What to do
Only one stretch of the records below is wanted: the lines from the one holding "Punkt odbioru towaru (146, 2439)" through the one holding "pojemnik na kostki higieniczne (242, 533)". Return it exactly, both ends included.

Data listing
═══
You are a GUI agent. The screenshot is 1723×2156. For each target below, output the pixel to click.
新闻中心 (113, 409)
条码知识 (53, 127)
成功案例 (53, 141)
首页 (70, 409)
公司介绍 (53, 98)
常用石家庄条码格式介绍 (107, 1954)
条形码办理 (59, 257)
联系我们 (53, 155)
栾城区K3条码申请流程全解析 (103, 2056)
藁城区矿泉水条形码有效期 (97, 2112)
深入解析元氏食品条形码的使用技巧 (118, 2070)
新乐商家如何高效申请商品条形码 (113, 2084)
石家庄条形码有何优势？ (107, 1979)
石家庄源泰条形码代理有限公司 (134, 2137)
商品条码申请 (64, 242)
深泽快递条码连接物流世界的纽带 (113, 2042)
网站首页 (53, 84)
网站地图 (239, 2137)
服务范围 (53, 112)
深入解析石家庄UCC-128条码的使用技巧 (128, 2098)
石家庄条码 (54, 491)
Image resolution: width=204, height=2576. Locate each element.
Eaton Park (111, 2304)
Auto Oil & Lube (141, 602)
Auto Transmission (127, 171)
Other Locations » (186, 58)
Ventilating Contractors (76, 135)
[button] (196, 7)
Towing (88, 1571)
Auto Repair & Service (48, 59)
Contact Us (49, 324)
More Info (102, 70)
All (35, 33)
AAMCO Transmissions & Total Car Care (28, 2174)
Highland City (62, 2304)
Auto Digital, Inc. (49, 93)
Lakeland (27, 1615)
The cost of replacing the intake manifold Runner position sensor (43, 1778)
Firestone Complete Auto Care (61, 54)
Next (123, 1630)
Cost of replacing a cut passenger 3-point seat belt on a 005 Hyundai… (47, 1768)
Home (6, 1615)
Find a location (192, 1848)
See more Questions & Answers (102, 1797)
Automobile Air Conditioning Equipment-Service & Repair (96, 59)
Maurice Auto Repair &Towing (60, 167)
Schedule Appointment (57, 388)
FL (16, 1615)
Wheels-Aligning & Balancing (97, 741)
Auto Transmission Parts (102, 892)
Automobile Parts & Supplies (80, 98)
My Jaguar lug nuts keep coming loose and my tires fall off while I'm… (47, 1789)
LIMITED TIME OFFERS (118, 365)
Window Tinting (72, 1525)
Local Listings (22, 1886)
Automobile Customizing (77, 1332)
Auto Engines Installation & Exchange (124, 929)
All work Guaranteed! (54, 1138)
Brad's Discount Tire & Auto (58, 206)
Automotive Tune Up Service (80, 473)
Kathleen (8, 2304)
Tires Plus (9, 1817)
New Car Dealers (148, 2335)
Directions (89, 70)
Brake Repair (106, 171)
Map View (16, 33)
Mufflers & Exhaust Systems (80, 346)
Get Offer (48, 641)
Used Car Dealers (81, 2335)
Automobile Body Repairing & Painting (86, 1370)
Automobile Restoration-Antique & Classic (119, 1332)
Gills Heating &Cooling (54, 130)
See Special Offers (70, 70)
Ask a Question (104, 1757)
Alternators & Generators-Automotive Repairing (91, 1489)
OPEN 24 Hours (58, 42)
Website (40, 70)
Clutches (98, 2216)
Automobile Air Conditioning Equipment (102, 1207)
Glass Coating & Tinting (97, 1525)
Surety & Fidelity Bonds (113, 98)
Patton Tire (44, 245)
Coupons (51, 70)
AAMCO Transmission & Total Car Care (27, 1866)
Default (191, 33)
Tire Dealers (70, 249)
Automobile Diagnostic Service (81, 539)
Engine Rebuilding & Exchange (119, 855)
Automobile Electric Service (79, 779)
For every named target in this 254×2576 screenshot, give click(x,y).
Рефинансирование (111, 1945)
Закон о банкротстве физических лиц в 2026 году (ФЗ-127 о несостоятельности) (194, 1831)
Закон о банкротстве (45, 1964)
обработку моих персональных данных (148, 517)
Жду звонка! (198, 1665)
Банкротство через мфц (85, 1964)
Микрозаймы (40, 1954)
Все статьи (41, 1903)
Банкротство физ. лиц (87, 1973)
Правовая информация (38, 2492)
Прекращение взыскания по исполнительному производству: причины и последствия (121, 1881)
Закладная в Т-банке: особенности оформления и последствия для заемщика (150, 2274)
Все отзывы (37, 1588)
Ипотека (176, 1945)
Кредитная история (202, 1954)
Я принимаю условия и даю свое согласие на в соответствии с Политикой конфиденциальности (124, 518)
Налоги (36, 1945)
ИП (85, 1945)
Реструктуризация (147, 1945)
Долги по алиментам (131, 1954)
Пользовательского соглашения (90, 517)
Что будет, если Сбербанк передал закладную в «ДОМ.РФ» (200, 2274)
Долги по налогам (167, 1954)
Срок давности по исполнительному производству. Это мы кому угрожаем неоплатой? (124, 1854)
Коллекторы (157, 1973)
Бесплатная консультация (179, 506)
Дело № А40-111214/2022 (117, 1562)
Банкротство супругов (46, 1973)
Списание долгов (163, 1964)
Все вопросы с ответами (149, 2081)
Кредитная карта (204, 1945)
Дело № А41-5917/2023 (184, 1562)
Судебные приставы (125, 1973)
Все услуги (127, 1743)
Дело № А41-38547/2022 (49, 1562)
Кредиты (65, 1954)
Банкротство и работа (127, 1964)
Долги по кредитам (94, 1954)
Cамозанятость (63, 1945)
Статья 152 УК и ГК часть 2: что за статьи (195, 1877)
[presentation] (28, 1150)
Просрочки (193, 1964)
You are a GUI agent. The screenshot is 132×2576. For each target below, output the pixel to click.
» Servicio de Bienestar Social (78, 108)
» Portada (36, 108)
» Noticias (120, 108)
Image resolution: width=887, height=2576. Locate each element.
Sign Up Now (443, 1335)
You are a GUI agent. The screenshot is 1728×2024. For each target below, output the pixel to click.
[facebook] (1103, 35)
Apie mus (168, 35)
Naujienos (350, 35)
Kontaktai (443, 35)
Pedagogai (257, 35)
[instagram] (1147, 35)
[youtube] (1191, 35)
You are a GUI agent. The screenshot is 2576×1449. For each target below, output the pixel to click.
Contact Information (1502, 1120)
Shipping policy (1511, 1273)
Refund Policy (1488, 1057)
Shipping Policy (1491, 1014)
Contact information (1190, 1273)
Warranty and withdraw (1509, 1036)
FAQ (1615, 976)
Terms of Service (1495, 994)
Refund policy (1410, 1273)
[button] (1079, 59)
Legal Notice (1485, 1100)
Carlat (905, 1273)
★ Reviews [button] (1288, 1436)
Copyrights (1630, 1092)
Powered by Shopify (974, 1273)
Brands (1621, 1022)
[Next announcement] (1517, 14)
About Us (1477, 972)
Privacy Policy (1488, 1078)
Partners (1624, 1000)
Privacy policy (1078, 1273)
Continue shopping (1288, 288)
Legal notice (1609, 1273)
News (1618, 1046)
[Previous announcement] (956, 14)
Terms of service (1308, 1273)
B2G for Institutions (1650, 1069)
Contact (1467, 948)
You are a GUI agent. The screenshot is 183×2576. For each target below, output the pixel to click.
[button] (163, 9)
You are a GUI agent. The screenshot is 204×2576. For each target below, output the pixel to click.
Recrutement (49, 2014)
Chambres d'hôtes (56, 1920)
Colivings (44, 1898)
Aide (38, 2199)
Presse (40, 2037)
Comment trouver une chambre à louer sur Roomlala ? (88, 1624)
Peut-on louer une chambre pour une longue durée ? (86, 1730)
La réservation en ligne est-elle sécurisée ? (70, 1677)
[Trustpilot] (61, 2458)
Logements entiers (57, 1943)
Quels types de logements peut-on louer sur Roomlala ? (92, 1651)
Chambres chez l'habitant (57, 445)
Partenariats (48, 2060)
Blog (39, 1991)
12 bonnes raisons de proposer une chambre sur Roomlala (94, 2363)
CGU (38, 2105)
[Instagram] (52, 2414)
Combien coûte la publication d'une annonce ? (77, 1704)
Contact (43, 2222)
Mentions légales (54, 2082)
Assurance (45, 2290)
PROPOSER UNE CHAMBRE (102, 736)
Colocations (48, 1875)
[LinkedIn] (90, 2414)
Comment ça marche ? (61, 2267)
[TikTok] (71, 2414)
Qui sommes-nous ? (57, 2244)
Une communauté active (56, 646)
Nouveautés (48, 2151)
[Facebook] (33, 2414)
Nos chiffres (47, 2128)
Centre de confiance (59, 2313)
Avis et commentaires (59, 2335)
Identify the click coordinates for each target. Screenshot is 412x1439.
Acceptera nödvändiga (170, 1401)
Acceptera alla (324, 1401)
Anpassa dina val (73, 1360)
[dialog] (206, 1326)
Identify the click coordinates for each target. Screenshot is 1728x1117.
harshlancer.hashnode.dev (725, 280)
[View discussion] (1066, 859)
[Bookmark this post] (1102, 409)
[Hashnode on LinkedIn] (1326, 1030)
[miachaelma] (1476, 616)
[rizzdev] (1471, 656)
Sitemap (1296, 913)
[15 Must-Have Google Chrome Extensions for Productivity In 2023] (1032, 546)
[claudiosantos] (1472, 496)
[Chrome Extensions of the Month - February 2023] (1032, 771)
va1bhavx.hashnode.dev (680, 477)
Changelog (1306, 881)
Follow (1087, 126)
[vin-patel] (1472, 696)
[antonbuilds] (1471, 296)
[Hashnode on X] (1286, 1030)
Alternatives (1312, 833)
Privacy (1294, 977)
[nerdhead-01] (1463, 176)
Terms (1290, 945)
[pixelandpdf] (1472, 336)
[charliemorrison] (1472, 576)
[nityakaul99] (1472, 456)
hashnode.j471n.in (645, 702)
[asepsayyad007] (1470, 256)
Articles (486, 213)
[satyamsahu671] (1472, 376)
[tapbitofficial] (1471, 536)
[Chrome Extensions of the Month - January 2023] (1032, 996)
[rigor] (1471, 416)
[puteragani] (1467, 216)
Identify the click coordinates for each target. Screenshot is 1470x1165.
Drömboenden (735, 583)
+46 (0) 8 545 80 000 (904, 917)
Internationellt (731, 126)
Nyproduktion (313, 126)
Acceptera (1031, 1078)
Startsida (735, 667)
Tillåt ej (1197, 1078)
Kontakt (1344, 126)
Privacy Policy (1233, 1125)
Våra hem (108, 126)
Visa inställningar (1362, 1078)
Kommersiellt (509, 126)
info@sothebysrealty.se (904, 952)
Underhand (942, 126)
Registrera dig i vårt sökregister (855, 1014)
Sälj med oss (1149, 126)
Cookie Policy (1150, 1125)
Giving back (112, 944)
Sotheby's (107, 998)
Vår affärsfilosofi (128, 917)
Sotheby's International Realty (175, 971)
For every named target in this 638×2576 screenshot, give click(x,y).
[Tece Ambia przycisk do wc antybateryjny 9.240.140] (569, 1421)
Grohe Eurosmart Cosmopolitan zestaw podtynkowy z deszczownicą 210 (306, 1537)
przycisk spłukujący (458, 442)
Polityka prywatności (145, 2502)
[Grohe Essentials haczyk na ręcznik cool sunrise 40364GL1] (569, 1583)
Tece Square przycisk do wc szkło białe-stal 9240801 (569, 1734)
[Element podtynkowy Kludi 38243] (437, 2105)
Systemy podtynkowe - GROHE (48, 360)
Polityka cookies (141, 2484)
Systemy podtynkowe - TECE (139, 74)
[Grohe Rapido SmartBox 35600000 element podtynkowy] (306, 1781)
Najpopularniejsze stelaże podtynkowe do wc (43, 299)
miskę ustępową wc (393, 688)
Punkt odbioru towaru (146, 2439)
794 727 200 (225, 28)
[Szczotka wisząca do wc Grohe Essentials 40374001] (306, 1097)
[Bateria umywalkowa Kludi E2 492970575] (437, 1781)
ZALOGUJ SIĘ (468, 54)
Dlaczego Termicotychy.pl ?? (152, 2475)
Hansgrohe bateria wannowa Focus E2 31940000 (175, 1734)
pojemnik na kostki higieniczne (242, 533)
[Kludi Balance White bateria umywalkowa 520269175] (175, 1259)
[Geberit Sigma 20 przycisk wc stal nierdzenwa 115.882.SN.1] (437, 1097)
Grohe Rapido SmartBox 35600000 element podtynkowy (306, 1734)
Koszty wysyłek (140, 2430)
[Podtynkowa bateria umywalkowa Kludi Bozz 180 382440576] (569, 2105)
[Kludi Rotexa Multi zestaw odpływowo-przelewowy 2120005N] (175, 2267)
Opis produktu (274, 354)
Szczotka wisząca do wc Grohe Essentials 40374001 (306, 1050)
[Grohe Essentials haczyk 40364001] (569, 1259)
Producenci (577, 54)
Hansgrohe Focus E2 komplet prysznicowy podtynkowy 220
═══
Answer to the problem
Punkt odbioru towaru (146, 2439)
794 727 200 (225, 28)
[Szczotka wisząca do wc Grohe Essentials 40374001] (306, 1097)
[Bateria umywalkowa Kludi E2 492970575] (437, 1781)
ZALOGUJ SIĘ (468, 54)
Dlaczego Termicotychy.pl ?? (152, 2475)
Hansgrohe bateria wannowa Focus E2 31940000 (175, 1734)
pojemnik na kostki higieniczne (242, 533)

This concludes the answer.